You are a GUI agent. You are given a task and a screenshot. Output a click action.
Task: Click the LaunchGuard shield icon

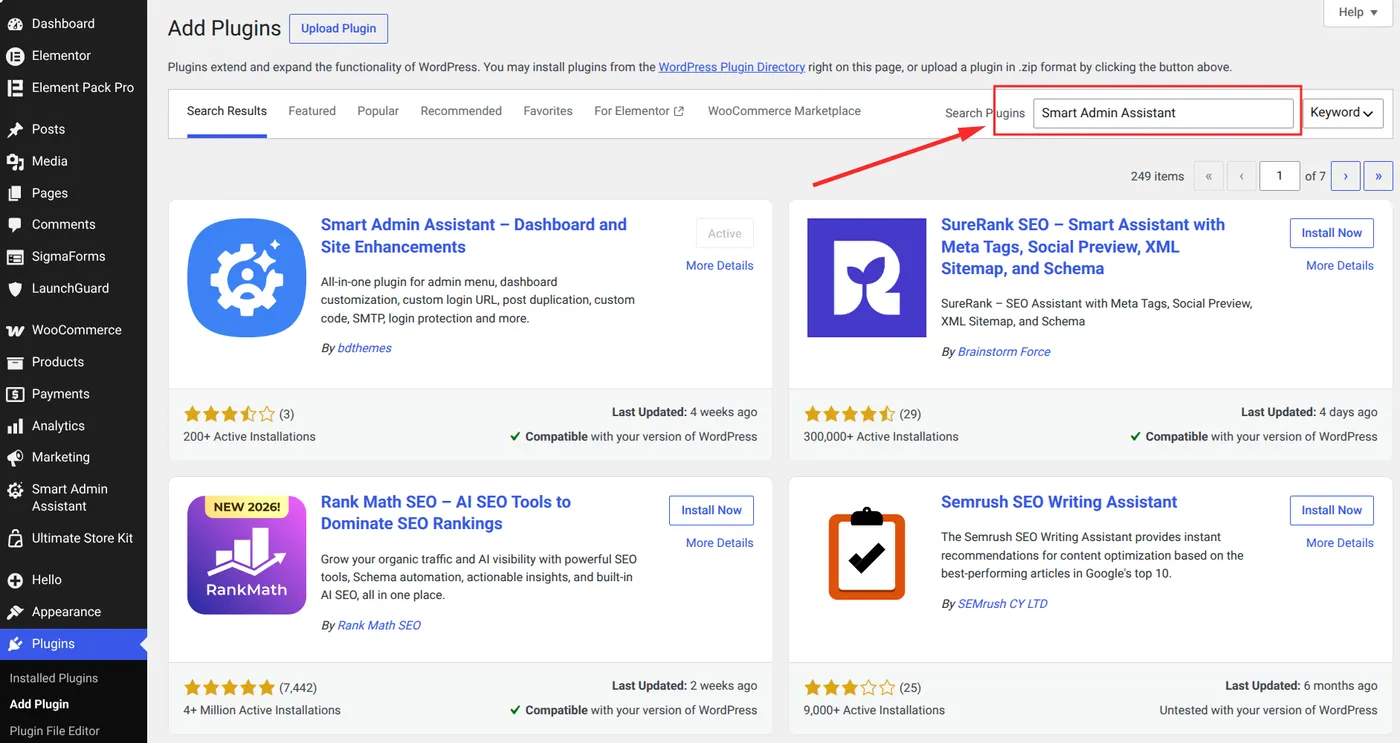click(15, 288)
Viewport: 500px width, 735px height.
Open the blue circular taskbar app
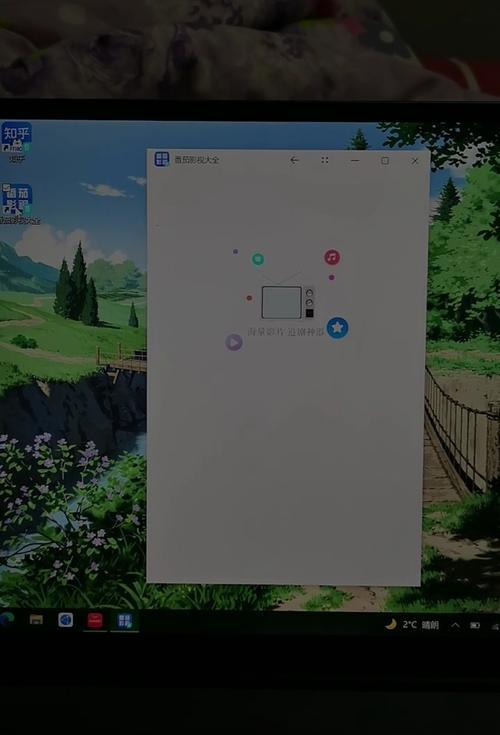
* * * *
▶ _THE EXERCISE_
Rewrite the data above with "taskbar" replaced by "dock" and everything else left unchanged. Leave the pictures out.

▶ _SOLUTION FOR THIS TASK_
You are a GUI agent. You are given a task and a screenshot. Output a click action.
Task: Click the LaunchGuard shield icon

click(15, 288)
Viewport: 500px width, 735px height.
Open the blue circular dock app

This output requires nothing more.